Laura Hilliger: [00:44:14] Yeah, that sounds like something I need to go sit on my couch and read and have a think, because as you were talking there, I was also thinking about ‘Antifragile’ and the the idea that humans need to be more antifragile. And as a former German National League roller derby player, I have some opinions about that and what it actually means from a physical perspective because roller derby is a very chaotic game and you cannot like you have to be fit to play, but you can’t train your body for the way that you’re going to get hit. Right. Like you can’t you are going to get hit by another person on roller skates and you are on roller skates. So however your body moves in that motion, that moment is like you can’t really plan for it. It’s chaos. And so this this like the idea of being antifragile physically, I have some opinions about, but also like mentally the, you know, the idea that you can that we need to get back to actually. Thinking about the world in in ways that like. How do I connect this to I’m having I’m having a hard time getting the picture in my head to be language in my mouth at the moment. Have you ever had that? But I’m thinking about this like this fish tank and that you can that, you know, if we design the world in a particular way, then it’s going to represent the fish tank. And I haven’t read the book, dear listener. So I’m trying to pull these metaphor ideas together and try to understand what is it that he’s actually saying that we as a well. So for example, should we be doing well?

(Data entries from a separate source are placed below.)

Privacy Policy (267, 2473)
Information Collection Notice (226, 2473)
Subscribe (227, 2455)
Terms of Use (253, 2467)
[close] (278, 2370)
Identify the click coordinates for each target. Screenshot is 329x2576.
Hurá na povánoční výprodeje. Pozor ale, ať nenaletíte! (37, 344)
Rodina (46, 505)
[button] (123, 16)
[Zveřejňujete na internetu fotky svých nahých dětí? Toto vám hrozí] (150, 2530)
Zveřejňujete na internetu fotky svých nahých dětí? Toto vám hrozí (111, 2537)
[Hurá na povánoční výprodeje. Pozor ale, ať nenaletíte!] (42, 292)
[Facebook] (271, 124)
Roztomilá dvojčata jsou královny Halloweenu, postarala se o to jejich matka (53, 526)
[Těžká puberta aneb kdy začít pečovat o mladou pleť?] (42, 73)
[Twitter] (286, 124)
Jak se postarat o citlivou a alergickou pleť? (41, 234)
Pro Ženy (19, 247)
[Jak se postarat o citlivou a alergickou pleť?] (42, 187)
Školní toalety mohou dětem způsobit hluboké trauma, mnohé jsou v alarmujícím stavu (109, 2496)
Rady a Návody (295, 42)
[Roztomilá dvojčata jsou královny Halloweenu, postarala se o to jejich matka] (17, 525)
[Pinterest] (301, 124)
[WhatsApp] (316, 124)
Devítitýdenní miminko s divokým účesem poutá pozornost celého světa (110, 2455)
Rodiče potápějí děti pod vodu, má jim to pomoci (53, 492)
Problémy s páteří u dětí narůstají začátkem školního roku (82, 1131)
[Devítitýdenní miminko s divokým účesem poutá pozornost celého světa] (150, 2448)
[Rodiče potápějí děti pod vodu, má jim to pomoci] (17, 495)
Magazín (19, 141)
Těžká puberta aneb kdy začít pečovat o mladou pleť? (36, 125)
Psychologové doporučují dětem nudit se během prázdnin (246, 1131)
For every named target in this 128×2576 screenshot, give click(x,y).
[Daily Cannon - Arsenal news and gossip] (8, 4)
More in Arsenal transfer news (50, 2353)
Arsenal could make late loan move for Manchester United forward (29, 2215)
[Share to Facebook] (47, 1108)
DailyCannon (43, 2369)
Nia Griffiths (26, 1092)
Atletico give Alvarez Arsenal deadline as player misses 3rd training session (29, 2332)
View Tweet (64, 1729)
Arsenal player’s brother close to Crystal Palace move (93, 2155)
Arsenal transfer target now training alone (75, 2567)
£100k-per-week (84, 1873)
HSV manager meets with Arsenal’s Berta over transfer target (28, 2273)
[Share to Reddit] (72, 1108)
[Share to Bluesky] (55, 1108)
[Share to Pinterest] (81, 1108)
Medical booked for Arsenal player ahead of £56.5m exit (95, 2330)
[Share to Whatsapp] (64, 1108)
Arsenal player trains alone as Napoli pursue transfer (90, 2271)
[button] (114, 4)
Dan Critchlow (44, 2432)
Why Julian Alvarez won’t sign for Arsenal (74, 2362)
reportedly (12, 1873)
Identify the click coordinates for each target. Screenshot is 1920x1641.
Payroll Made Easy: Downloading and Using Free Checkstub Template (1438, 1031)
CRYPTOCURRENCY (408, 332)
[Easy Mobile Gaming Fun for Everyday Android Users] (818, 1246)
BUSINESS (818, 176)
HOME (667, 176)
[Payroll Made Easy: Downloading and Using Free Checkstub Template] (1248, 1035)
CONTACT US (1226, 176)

Doug Belshaw: [00:45:58] So for example, if we all… If something happens so that all the human race died out tomorrow, nature would be awesome and fine and actually regenerate really quickly? Totally. So when we talk about the climate crisis, it’s actually. We’re interested in saving ourselves as a species. And so it’s a bit weird to be telling a story about saving the planet by reducing the amount of CO2. What we’re actually talking about is saving the human species and our current way of life, which is something he talks about a lot as well. So you give the example of fixing your car and whatever. Adam Greenfield, who I follow on on Mastodon, who is one of my favourite authors. And so it’s amazing I get to interact with him and stuff. It’s like the early days of Twitter again, and he talks about like having, um, an individual first aid kit with you and something which can stop people bleeding out because the chances are, given the underfunding, given the multiple crises, the rolling crises that we’re in, the chances are that you’ll phone the ambulance and the cell tower will be down or the waits too long and the person you’re trying to help bleeds to death and you should have something with you to help.

Doug Belshaw: [00:47:14] So all of these things like it sounds like we’re going backwards in terms of progress, but there never was like if you’re if you’ve got any understanding of history, there never was is just a constant progression of things getting better over time. Like it’s always been a bit of a roller coaster. And so preparing for things getting worse we’re not is entirely reasonable. There’s a presentation I rewatched by Vinay Gupta while I was off for three weeks. Um, and I’m going to share it because he talks about. Different responses to what I’ve just been talking about and how the response of some people, especially like men in America, is like tooling up and being survivalists and getting, you know, lots of food in and a bunker and that’s great, but you’re only going to be able to survive by yourself or not very long time. And then there’s other responses which are like transition towns, which is trying to help your community move to a different paradigm. And I’m going to find it because it’s a it’s a good talk. It’s about ten years old now, but it’s, um, it’s well worth a watch.

Laura Hilliger: [00:48:23] Well, I think we fell down into a bit of a well. We kind of went all over the place here with our our spontaneous podcasting. I really enjoyed that. That was great. I think we have to wrap it up though, because we have a meeting in one minute.

Doug Belshaw: [00:48:42] Even if it’s a bit of catharsis, it’s all good. Yeah.

Laura Hilliger: [00:48:47] Cool. All right. Well, thanks, everybody, for listening. We’re always happy for your feedback.

Doug Belshaw: [00:48:53] Oh, not! Cheers, bye!